Records from a dataset
|---|

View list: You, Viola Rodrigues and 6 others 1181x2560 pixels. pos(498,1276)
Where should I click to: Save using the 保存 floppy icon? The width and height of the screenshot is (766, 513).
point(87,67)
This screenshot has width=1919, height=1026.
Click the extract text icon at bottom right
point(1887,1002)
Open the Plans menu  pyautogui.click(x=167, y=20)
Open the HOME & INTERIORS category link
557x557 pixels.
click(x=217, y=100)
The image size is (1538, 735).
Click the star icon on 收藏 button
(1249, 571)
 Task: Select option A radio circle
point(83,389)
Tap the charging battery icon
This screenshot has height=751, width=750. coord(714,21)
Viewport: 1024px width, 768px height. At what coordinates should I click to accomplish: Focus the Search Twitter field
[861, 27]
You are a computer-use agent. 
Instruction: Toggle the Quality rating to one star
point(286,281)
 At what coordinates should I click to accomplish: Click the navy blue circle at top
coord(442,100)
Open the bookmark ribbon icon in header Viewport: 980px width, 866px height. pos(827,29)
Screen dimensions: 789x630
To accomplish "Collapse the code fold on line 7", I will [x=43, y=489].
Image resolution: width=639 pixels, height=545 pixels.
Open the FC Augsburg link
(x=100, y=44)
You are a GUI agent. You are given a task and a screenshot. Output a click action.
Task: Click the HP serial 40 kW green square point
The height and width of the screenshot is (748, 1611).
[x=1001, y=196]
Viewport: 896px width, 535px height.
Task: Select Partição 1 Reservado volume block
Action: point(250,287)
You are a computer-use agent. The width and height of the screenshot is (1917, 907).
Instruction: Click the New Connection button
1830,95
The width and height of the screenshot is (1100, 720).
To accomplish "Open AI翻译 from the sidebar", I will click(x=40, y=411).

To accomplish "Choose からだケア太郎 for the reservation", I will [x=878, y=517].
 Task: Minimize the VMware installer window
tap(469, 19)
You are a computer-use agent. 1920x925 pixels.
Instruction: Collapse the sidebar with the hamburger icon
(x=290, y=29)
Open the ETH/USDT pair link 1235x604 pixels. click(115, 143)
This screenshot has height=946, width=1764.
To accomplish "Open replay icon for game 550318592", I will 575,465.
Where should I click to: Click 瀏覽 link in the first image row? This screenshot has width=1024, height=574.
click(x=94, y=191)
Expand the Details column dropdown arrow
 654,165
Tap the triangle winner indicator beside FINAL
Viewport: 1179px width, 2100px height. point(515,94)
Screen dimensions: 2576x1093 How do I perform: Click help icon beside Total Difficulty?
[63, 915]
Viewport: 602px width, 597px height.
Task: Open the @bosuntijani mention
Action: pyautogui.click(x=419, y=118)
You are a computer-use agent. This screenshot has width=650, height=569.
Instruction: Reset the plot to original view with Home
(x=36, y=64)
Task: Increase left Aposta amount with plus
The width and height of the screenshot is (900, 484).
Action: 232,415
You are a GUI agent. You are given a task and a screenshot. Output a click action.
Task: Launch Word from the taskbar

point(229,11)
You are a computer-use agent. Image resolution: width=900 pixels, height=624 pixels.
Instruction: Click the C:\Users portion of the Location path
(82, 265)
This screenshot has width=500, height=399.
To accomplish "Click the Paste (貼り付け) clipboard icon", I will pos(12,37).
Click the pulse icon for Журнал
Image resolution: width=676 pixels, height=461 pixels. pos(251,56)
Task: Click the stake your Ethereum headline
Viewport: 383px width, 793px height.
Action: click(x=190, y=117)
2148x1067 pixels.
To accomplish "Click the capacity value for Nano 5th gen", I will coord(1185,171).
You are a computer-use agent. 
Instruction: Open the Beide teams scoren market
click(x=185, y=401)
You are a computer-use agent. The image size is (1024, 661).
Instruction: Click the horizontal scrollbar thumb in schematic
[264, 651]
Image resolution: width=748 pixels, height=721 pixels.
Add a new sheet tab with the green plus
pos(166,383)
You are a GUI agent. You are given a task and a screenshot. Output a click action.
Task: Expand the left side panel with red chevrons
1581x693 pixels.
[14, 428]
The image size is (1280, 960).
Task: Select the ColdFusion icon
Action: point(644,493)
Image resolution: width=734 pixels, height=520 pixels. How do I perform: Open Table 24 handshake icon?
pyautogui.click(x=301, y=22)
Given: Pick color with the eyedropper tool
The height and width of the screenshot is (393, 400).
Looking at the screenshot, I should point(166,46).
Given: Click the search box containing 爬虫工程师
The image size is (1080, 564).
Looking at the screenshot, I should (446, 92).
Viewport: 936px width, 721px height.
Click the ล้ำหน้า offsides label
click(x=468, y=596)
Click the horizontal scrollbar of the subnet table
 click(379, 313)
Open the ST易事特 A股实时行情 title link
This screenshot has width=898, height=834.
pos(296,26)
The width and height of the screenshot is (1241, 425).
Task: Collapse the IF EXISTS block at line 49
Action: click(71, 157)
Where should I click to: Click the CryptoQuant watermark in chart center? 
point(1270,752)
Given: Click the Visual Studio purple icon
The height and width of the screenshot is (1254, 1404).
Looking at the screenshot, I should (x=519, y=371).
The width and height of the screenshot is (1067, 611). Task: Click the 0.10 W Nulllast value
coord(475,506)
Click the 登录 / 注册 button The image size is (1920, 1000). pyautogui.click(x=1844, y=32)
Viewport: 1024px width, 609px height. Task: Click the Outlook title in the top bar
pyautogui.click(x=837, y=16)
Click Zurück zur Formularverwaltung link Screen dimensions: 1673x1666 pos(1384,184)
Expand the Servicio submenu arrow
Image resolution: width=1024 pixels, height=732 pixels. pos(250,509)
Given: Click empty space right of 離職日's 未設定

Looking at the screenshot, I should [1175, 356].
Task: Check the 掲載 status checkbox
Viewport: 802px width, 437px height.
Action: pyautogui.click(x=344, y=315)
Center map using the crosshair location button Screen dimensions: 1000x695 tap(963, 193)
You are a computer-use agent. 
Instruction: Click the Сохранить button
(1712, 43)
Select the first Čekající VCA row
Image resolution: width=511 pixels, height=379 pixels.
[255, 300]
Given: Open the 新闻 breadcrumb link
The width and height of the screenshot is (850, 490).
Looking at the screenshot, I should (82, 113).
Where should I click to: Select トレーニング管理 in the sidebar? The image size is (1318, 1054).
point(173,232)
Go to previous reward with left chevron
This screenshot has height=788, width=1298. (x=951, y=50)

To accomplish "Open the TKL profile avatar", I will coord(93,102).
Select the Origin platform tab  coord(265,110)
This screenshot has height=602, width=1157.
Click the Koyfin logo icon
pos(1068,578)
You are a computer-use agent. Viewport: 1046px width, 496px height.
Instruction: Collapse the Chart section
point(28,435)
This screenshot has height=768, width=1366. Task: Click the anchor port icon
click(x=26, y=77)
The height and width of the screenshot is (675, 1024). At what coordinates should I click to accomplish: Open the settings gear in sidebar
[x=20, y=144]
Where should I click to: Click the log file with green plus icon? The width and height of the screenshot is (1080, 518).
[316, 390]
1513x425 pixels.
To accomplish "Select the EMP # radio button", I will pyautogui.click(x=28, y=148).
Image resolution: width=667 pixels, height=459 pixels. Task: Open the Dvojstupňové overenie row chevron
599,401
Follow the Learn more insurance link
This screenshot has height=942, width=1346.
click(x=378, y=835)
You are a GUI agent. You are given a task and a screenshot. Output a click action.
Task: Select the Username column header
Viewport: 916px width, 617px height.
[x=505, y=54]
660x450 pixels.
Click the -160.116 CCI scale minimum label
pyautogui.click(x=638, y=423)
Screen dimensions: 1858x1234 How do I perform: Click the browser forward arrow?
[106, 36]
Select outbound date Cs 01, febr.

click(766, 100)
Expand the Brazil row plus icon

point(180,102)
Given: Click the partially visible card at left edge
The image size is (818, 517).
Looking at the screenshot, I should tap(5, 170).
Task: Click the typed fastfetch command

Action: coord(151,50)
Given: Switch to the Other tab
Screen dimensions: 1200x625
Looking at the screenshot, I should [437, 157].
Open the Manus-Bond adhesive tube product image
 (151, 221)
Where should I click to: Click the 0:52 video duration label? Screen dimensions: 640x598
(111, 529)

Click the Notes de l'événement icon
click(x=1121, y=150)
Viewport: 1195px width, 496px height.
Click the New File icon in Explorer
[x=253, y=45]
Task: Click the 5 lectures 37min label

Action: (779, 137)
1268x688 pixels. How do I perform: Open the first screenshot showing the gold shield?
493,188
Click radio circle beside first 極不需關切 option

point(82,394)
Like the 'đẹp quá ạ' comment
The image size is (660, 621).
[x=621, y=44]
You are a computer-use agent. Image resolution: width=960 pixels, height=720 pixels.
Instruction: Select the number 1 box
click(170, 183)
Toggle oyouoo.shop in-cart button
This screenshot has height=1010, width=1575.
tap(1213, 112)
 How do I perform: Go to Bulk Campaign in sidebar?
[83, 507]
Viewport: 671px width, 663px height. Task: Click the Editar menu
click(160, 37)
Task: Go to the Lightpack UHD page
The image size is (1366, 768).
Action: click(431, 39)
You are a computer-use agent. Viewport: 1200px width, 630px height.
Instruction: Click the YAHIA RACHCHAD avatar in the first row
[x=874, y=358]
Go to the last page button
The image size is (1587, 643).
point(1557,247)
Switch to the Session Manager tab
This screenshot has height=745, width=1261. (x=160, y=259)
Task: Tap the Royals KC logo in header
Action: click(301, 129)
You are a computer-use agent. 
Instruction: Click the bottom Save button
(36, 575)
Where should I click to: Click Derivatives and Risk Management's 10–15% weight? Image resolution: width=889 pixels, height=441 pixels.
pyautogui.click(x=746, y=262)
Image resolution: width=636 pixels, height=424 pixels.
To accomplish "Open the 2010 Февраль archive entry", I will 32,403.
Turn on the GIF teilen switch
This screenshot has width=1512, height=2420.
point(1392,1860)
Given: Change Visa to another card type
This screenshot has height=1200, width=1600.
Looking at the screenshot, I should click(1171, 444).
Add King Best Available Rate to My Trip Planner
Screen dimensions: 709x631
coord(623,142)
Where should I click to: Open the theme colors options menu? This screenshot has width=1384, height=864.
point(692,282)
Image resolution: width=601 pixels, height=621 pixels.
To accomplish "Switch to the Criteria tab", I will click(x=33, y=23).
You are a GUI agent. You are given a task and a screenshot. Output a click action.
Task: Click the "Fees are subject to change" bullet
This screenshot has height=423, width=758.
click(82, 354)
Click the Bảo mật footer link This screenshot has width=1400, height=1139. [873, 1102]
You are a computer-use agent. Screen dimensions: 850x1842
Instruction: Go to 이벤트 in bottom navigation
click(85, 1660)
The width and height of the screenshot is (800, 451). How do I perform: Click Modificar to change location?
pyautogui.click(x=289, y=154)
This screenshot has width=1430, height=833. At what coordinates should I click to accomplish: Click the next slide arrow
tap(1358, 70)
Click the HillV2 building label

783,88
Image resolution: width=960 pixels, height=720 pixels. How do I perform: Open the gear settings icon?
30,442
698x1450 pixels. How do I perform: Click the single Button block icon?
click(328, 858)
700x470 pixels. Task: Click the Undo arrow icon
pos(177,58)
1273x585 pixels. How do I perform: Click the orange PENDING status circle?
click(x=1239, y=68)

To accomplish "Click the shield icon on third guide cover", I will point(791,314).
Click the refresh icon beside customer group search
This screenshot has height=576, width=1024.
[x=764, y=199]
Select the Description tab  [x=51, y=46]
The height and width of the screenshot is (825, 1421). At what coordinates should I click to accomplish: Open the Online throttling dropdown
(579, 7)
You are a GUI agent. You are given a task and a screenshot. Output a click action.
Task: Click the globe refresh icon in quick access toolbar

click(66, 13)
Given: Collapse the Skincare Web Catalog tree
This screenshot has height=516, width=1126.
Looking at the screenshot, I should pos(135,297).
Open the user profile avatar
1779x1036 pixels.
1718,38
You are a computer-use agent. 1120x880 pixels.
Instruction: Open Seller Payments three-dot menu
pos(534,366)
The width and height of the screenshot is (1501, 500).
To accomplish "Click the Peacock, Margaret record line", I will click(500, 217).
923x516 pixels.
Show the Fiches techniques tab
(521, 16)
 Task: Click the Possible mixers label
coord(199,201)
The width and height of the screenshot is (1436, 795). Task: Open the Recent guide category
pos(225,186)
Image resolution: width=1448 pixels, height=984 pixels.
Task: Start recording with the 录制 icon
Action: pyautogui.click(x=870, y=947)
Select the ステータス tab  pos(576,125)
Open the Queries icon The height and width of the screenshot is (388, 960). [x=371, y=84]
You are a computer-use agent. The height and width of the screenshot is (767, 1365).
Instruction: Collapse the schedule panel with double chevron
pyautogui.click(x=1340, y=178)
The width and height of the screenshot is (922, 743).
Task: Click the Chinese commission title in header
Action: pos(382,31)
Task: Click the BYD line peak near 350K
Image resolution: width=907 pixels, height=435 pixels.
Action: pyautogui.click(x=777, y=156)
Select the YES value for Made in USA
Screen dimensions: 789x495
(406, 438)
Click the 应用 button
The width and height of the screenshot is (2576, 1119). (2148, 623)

|---|

● **Exercise directions**: What lines in the data hold the word "card"? Return them.

● **Exercise answer**:
Given: Click the partially visible card at left edge
Given: Change Visa to another card type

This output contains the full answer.